◆ **Task description**
Reproduce the material below with each "screenshot" swapped for "screen capture" and everything else unchanged. Omit the pictures.

start

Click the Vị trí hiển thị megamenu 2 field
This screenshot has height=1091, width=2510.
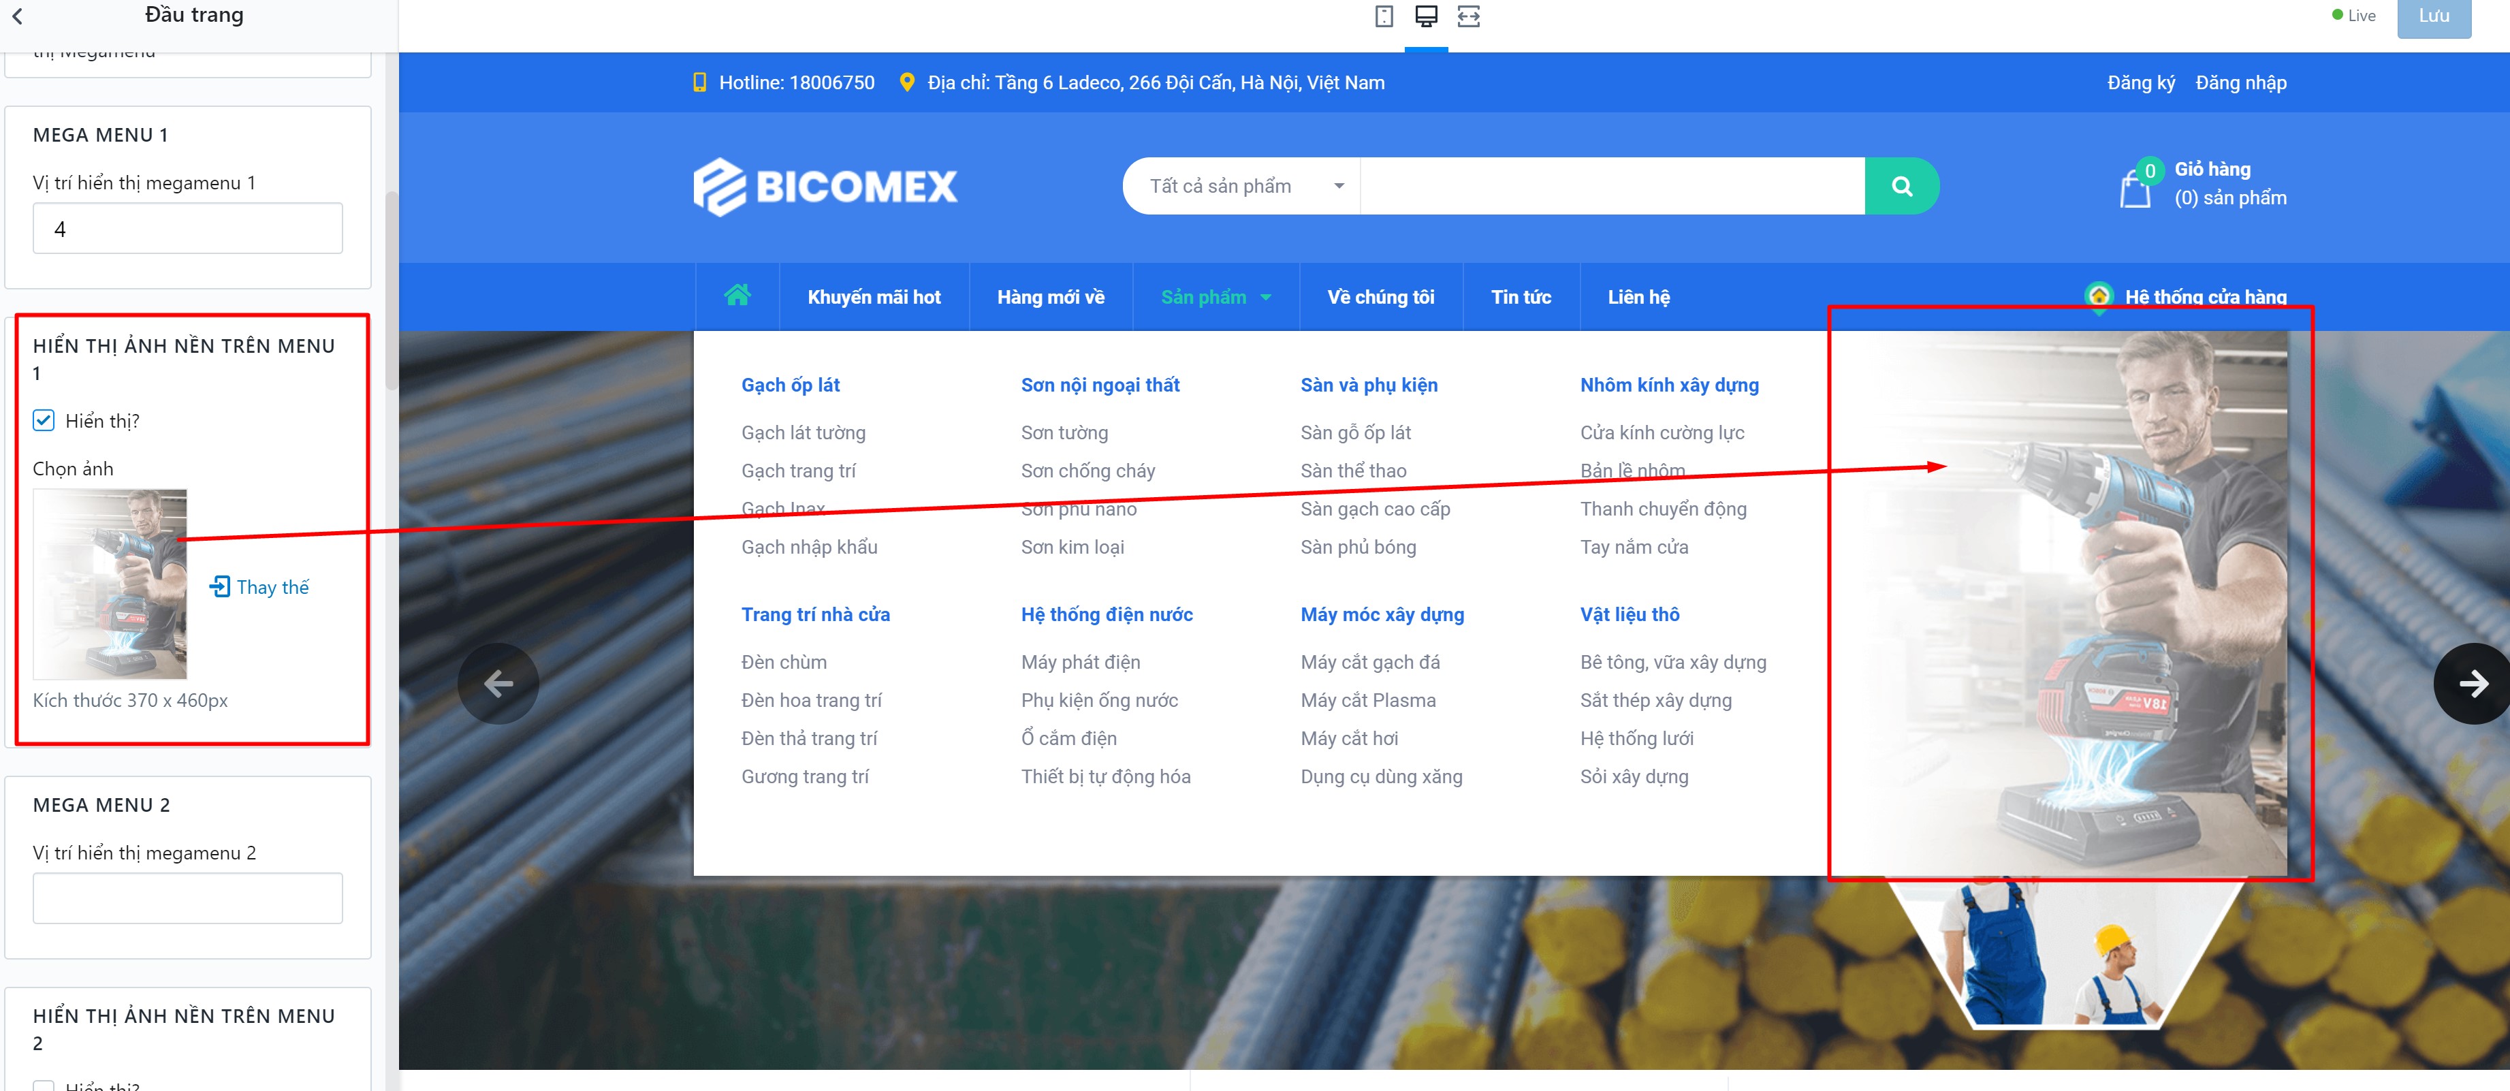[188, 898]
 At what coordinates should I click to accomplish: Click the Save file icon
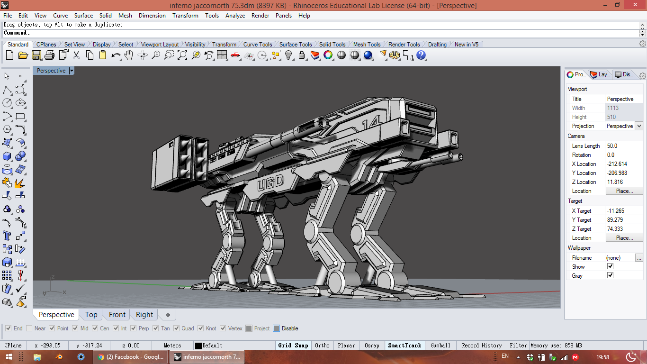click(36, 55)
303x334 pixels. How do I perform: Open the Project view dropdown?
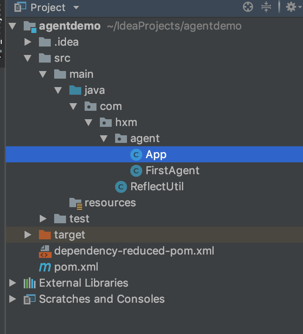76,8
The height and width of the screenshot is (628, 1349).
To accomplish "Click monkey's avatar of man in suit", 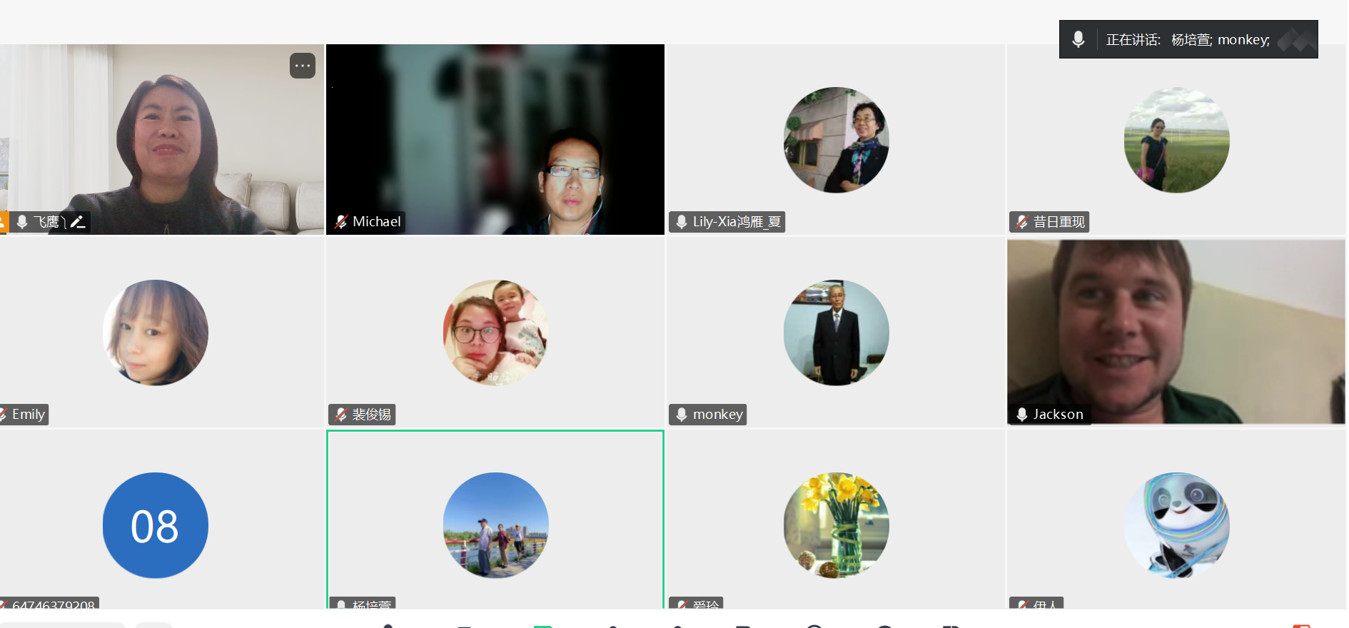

end

◆ **Solution**
Click the Vị trí hiển thị megamenu 2 field
This screen capture has height=1091, width=2510.
[188, 898]
 At what coordinates should I click to accomplish: Click the Save file icon
click(36, 55)
303x334 pixels. How do I perform: Open the Project view dropdown?
76,8
The height and width of the screen capture is (628, 1349).
To accomplish "Click monkey's avatar of man in suit", 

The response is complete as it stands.